L’episodio numero nove
reca il nome “Witch Watch” e dura circa sette minuti.
Trattasi di uno
strumentale la cui musica è stata scritta da Jari Riitala (basso,
tastiere e chitarra) e che vede, oltre alle percussioni di Pörsti, Marek
Arnold al sax soprano.
L’entrata in scena del
sax spinge il percorso verso un funky jazz contenuto, e ancora una volta
l’ensemble scelto da Kimmo stupisce per la capacità di variare e proporre nuovi
sentieri.
La musica di Steve
Mauk (tastiere) e il testo di Pirkko Pörsti e Kev Moore (vocalist)

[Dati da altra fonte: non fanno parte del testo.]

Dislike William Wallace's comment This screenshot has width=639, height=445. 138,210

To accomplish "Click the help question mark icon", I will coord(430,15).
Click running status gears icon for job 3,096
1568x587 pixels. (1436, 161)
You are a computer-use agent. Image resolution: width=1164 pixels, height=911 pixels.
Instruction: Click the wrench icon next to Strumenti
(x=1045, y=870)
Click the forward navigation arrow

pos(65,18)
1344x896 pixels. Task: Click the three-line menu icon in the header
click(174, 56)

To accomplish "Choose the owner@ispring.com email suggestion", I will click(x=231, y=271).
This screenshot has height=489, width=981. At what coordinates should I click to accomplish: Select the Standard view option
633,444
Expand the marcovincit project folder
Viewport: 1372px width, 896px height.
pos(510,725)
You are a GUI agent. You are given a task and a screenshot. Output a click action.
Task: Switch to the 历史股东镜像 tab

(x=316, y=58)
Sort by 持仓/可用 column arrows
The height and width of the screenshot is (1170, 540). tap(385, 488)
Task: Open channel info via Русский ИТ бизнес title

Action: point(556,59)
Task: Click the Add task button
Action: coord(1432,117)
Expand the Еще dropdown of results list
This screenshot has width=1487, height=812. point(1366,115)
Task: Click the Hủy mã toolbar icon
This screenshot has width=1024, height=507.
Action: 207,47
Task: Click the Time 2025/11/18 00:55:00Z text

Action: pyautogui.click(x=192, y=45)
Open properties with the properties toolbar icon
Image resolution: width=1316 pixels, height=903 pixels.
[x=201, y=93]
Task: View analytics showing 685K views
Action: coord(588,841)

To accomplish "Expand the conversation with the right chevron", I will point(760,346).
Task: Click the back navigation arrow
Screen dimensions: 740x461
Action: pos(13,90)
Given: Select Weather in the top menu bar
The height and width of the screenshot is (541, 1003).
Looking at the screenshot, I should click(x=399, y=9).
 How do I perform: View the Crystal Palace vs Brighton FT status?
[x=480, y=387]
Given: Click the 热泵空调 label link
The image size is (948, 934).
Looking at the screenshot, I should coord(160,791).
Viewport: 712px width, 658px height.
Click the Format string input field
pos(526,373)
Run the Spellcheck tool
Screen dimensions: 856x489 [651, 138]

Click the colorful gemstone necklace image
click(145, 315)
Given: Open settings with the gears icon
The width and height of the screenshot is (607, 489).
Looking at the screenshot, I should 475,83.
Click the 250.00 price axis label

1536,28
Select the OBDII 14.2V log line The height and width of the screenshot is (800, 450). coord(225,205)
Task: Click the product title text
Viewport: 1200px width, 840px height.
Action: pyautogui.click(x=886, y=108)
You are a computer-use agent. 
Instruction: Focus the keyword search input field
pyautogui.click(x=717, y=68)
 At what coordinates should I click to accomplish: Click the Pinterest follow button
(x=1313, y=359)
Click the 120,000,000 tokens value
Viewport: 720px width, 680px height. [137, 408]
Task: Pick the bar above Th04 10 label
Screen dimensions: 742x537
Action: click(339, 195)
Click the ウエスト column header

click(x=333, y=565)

conducono a “This Day Is Your”, decimo episodio.
Gli altri musicisti
sono, oltre al basso/batteria dei TSOP, Marek Arnold al sax - e
tastiere -, Otso Pakarinen, anch’esso tastiere, e Rafael Pacha
alla chitarra elettrica e acustica.
La vocalità di Moore
produce una nuova diramazione, e tasselli di rock metallico si insinuano in una
melodia di sicura presa immediata che ricorre per quasi sei minuti.
“Heavy Winter”
è stato musicato da JP Rantanen (tastiere) e Kari Riihimäki (chitarra);
Kimmo Pörsti (drums) è coadiuvato al basso da Jan-Olof Strandberg.
Pezzo rock di oltre tre
minuti dal sapore jammistico con divagazioni basate sul virtuosismo di gruppo.
Con “Icy Storm”
ritroviamo la voce di Jenny Darren, che cura gli arrangiamenti e affianca
Kimmo Pörsti (musica) e Pirkko Pörsti (testo) nella realizzazione
di un pezzo lacerante di oltre cinque minuti, un intreccio tra vocalità e la delicatezza
del binomio violino/flauto, rispettivamente suonati da Hitomi Iriyama e Hanna
Pörsti.
Su questa sorta di
blues lento e “doloroso” non passa inosservato il solo chitarristico di Kari
Riihimäki. Tutto il resto degli interventi e del Maestro Kimmo.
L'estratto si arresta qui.